DOCUMENT PASSAGE:

A Righteous Chemist

The Fellowship  |  September 29, 2020

Old photograph of Russian Chemist Anna Igumnova
Anna Igumnova

A Russian chemist, Anna Igumnova’s greatest work involved saving Slovakian Jews from the Nazis during World War II.

Born in Russia in 1889, Anna and her husband found themselves vacationing elsewhere in Europe when the Russian Revolution occurred in 1917, meaning they couldn’t go home. In Berlin, Anna received her Ph.D. in chemistry. Widowed in the late 1920s, Anna moved her children to Slovakia, where she worked at a research institute.

Two Chemists – One Christian, One Jewish

Another female scientist named Alice Winter also worked at the institute. Unlike Anna Igumnova, however, Alice’s Jewish faith endangered her. Because she worked on a prescription for the treatment of rheumatic disease, Alice at first received given “exception papers” from the occupying Germans. But by 1944, Alice and her 11-year-old daughter Erika faced deportation and murder at the hands of the Nazis.

Shelter in a Bathtub

Anna Igumnova could not watch the Nazis kill her friend and colleague, so she acted. Anna found a room in an abandoned hotel where she could hide Alice and Erika. With a bathtub sunken into the floor, the hotel room proved a suitable hiding place. During the day, Alice and Erika sat in the tub, hidden from anyone outside who might peak into the broken windows. At night, Anna would visit them, bringing food, books, and news from the outside world. Anna would then visit other Jews who needed her assistance.

After three months spent hiding in the hotel bathtub, Alice and Erika moved to the mountains. Alice joined the partisans fighting Hitler’s regime, while Erika was hidden with a local peasant family. Anna would visit the village, bringing money to help care for the young girl.

After the war, Alice and her family immigrated to the United States, but stayed in touch with Anna until the widowed chemist’s death in the late 1980s. In 2010, Yad Vashem recognized Anna Igumnova as Righteous Among the Nations.

EXTRACTED DATA:
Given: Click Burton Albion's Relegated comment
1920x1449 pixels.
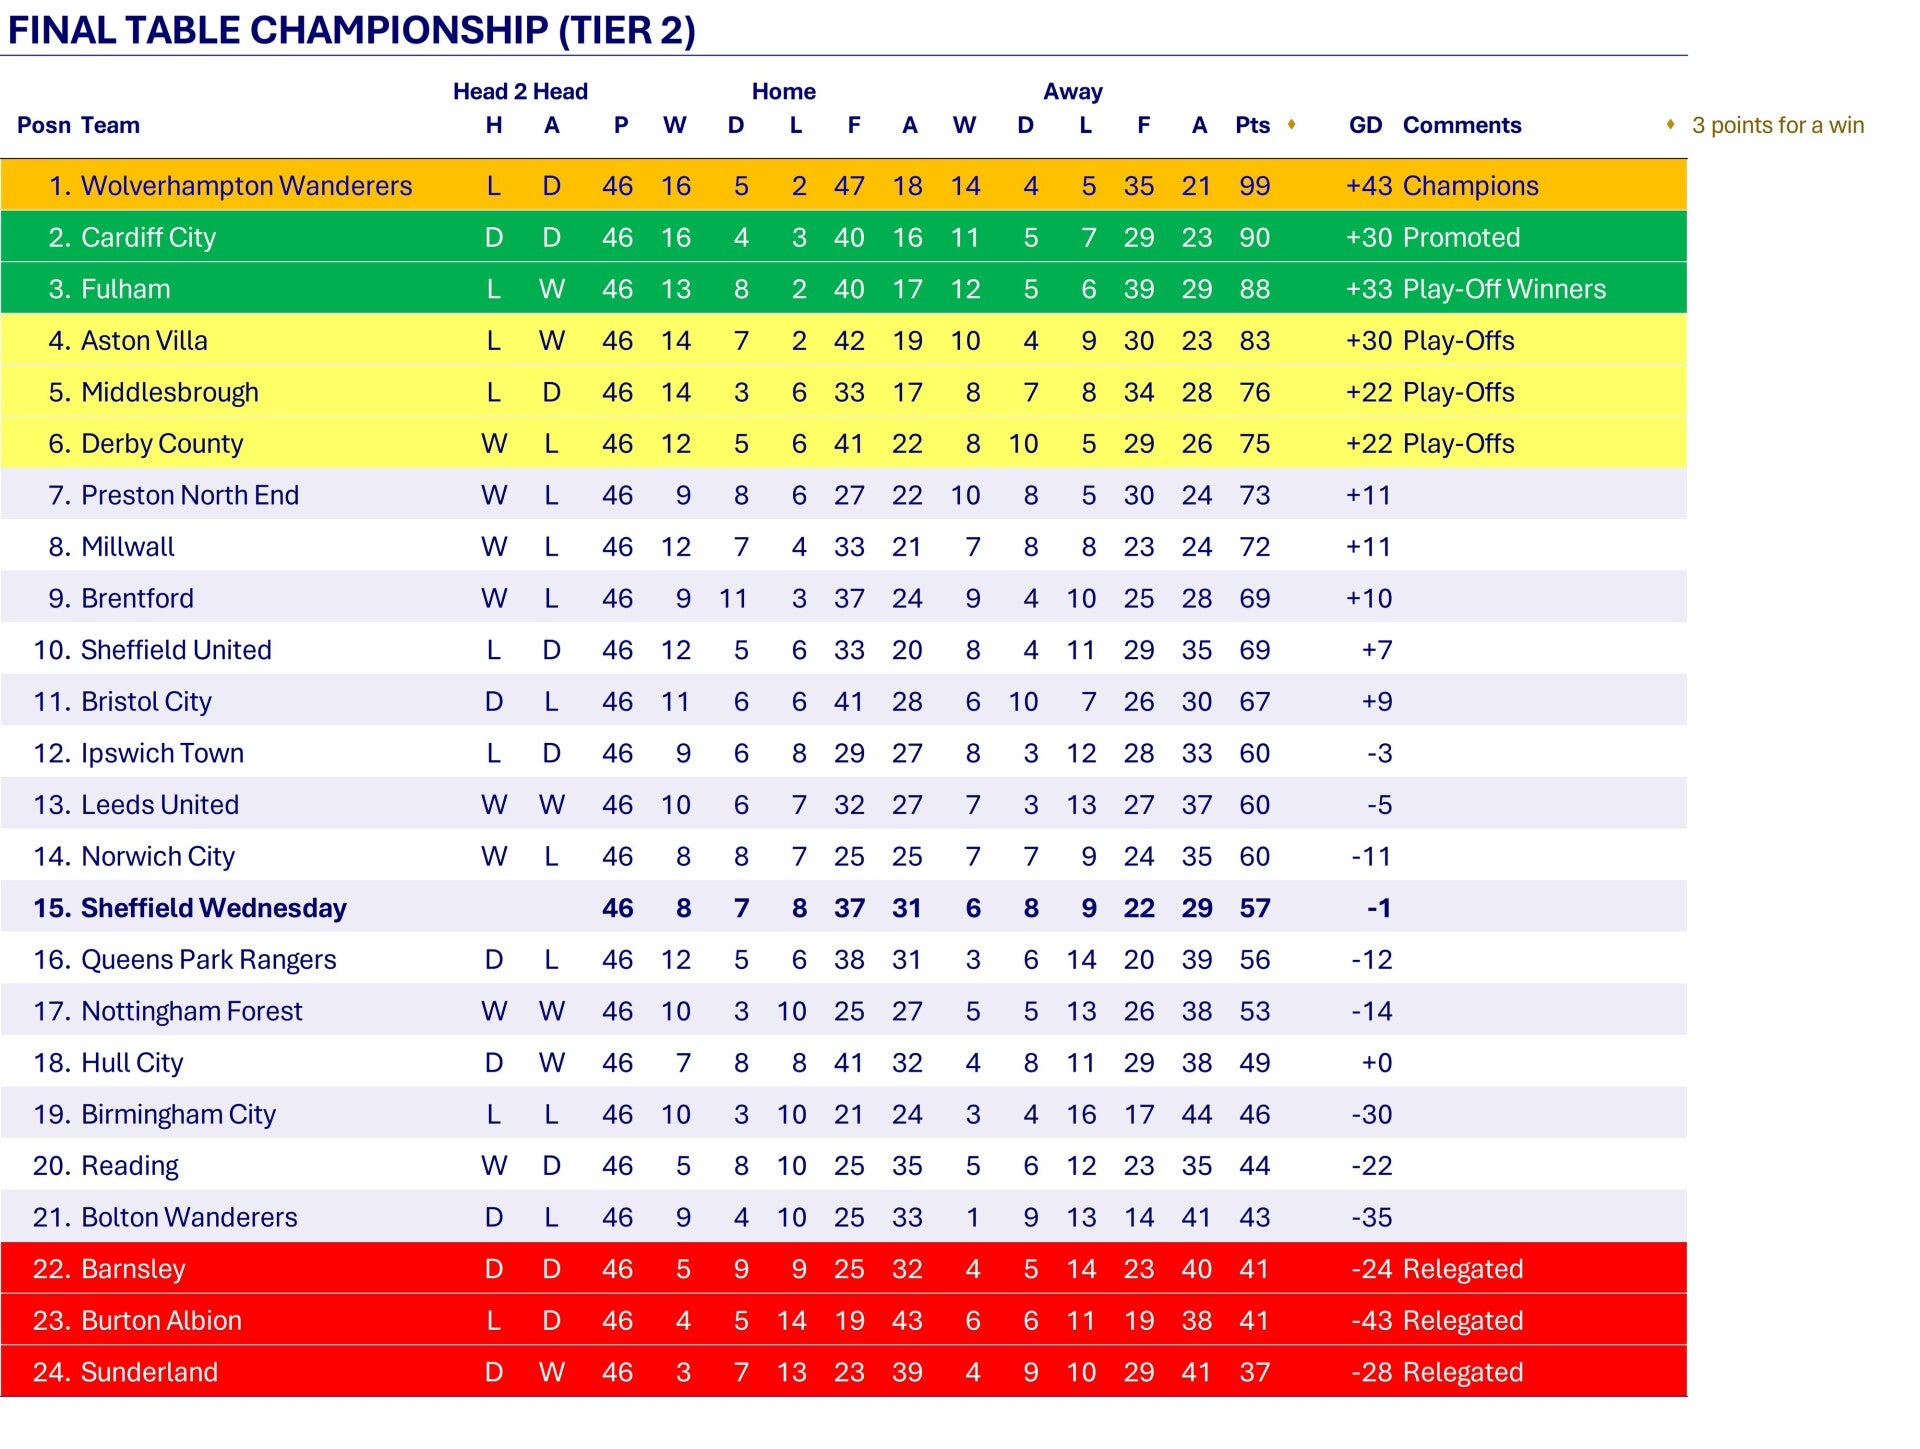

---

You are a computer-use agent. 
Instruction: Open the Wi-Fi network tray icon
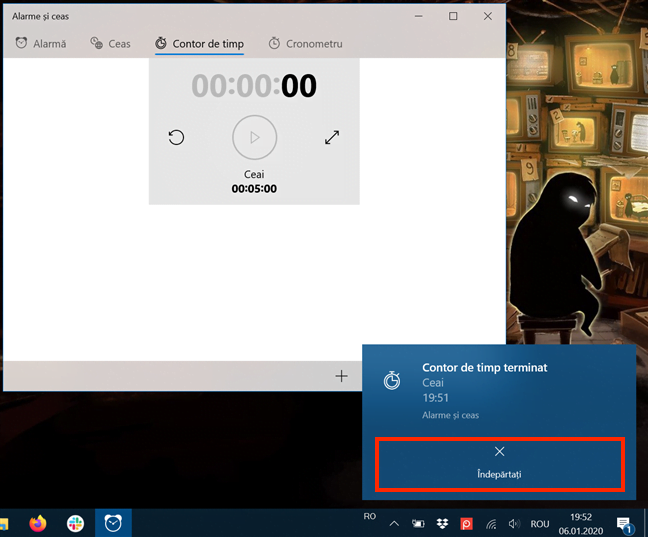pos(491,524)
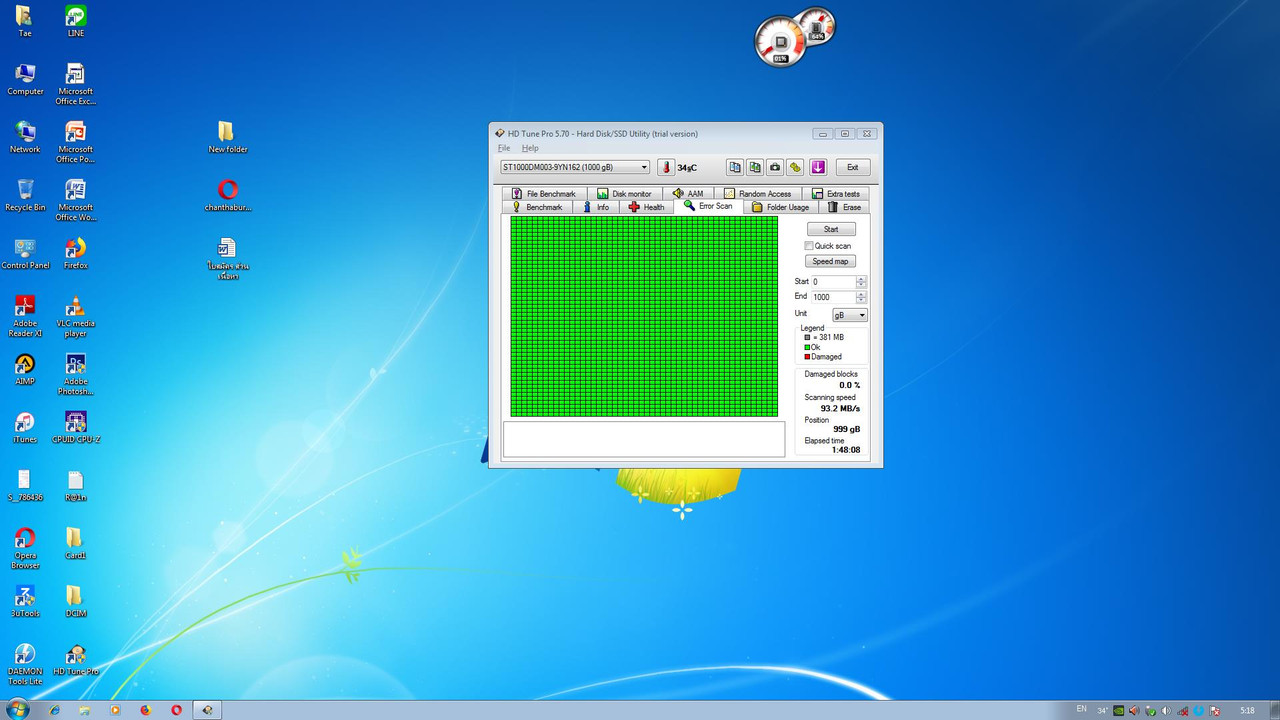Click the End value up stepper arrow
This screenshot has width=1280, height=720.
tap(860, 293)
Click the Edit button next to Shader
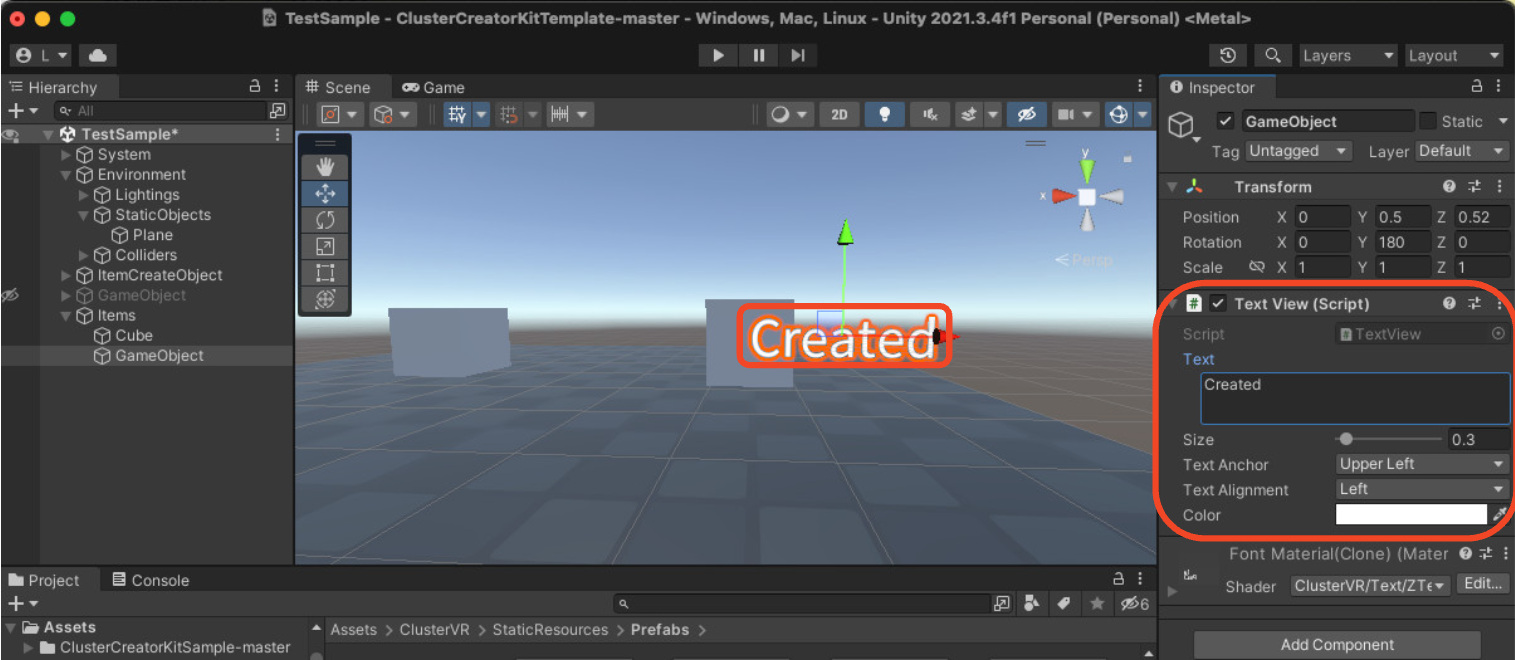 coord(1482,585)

PROBLEM REQUIREMENTS: In the article about Anna Igumnova above, turn the paragraph that begins "Born in Russia in 1889" into a short bulleted list that keeps its main facts.

WRITTEN REPLY:
- Anna was born in Russia in 1889.
- In 1917 she and her husband were on vacation elsewhere in Europe when the Russian Revolution broke out, so they couldn't go home.
- She earned a Ph.D. in chemistry in Berlin.
- Her husband died in the late 1920s. She then moved her children to Slovakia and worked at a research institute.